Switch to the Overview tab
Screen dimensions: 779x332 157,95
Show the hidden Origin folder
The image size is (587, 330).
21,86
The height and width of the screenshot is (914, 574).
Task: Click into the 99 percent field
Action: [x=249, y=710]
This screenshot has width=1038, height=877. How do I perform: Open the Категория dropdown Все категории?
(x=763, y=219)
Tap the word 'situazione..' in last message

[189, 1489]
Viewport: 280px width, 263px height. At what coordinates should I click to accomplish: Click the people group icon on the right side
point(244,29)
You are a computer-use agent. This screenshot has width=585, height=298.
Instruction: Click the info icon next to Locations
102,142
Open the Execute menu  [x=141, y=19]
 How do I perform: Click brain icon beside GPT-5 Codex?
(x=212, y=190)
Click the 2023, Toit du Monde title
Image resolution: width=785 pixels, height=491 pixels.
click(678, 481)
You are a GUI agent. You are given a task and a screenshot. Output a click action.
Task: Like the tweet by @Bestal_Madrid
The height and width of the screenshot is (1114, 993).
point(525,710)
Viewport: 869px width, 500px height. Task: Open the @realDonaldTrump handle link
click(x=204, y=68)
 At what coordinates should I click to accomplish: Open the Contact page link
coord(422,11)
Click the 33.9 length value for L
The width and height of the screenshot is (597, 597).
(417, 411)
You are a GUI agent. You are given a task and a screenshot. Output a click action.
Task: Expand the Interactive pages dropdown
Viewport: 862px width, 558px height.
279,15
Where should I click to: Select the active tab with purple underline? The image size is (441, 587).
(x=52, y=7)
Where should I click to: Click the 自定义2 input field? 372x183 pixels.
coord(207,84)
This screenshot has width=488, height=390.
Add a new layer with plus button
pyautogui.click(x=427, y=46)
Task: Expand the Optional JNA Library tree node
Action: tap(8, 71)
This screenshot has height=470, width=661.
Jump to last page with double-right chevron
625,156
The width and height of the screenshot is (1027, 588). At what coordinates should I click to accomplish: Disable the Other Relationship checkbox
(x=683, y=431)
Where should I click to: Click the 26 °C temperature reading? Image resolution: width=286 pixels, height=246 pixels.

(What the exercise asks):
Output the entire listing exactly as it appears above.

(Finished exercise):
Switch to the Overview tab
Screen dimensions: 779x332 157,95
Show the hidden Origin folder
The image size is (587, 330).
21,86
The height and width of the screenshot is (914, 574).
Task: Click into the 99 percent field
Action: [x=249, y=710]
This screenshot has width=1038, height=877. How do I perform: Open the Категория dropdown Все категории?
(x=763, y=219)
Tap the word 'situazione..' in last message

[189, 1489]
Viewport: 280px width, 263px height. At what coordinates should I click to accomplish: Click the people group icon on the right side
point(244,29)
You are a computer-use agent. This screenshot has width=585, height=298.
Instruction: Click the info icon next to Locations
102,142
Open the Execute menu  [x=141, y=19]
 How do I perform: Click brain icon beside GPT-5 Codex?
(x=212, y=190)
Click the 2023, Toit du Monde title
Image resolution: width=785 pixels, height=491 pixels.
click(678, 481)
You are a GUI agent. You are given a task and a screenshot. Output a click action.
Task: Like the tweet by @Bestal_Madrid
The height and width of the screenshot is (1114, 993).
point(525,710)
Viewport: 869px width, 500px height. Task: Open the @realDonaldTrump handle link
click(x=204, y=68)
 At what coordinates should I click to accomplish: Open the Contact page link
coord(422,11)
Click the 33.9 length value for L
The width and height of the screenshot is (597, 597).
(417, 411)
You are a GUI agent. You are given a task and a screenshot. Output a click action.
Task: Expand the Interactive pages dropdown
Viewport: 862px width, 558px height.
279,15
Where should I click to: Select the active tab with purple underline? The image size is (441, 587).
(x=52, y=7)
Where should I click to: Click the 自定义2 input field? 372x183 pixels.
coord(207,84)
This screenshot has width=488, height=390.
Add a new layer with plus button
pyautogui.click(x=427, y=46)
Task: Expand the Optional JNA Library tree node
Action: tap(8, 71)
This screenshot has height=470, width=661.
Jump to last page with double-right chevron
625,156
The width and height of the screenshot is (1027, 588). At what coordinates should I click to accomplish: Disable the Other Relationship checkbox
(x=683, y=431)
Where should I click to: Click the 26 °C temperature reading? Image resolution: width=286 pixels, height=246 pixels.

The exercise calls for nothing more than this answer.